TL;DR
You will get a bit more and smoother blur. If it's worth the Investment is up to you. But be adivsed that the smoothness of the blur is highly depending on the lens-construction itself, so the numbers only say so much
Calculating the DoF, and the Bokeh.
In this Screenshot of the Software cBlur (a german online version exists here), you can see the Sharpness-curves for a 50 and a respective 85mm lens, set at the same aperture (f/1.8) and focused on a distance which covers the approximate same object height in the image (190cm, which is roughly a full body portrait).

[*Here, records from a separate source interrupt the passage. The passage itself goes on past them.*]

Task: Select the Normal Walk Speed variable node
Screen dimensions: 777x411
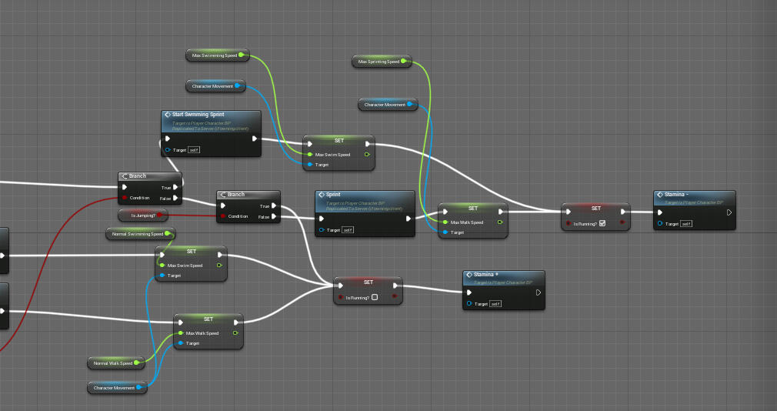Action: coord(112,363)
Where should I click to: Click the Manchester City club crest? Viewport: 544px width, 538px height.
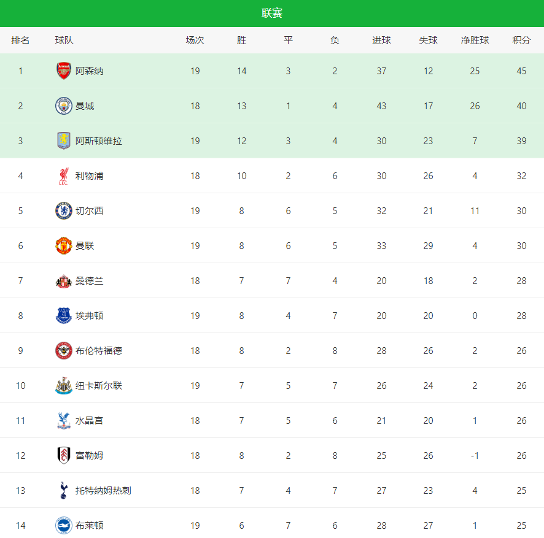tap(64, 106)
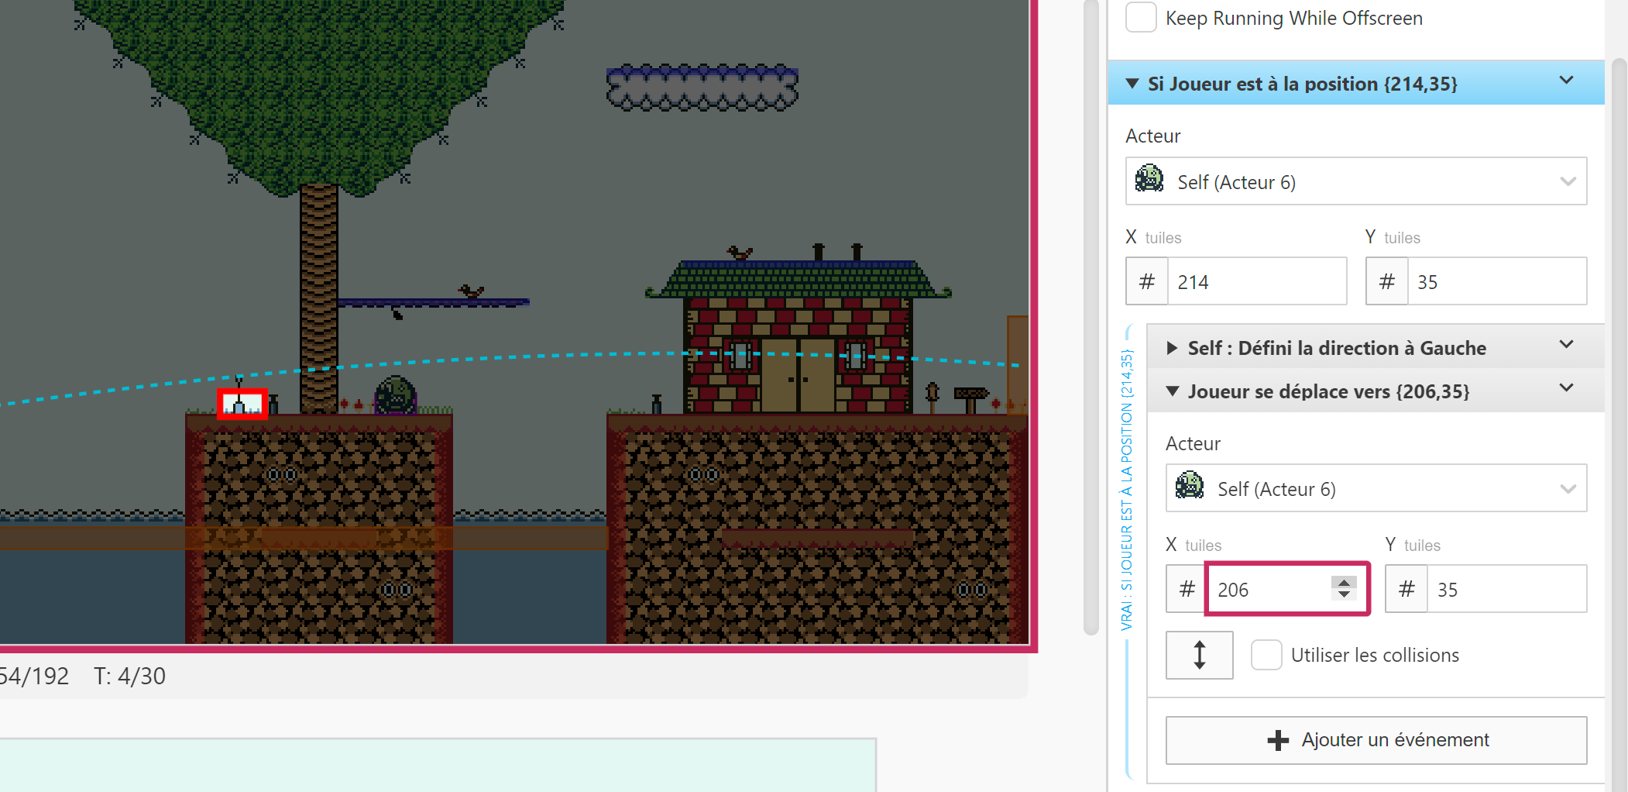Open the upper Acteur Self (Acteur 6) dropdown
This screenshot has height=792, width=1628.
coord(1355,181)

As you can see, the circles of confusion are higher for the 85mm (blue line), which basically means more blur. In the online version, you can also get example image of the approximate blur. (Which does NOT equal a higher bokeh quality, because that also depends on contstruction details of the lens).
Personal experience
From my personal experience with a 35mm and a 56mm prime on a Camera with Crop Factor 1.5 (which equals your Nikon DX) set to the same aperture (1.4), for Portraits with only head or head and shoulders it's irrelevant (though the 56 has less perspective distortion and makes "nicer" faces), but on a full body portrait, the 56 has more blur. But you also need a lot more space, which may not always be available.
A note on artifical bokeh
Creating a Bokeh in Photoshop or "Blurring Backgrounds" is not an easy Task and requires Depth-Information, which you don't have in a 2D Image (that's why e. g. the iPhone 7 uses two cameras to create an artifical DOF effect, and event this doesn't work perfectly).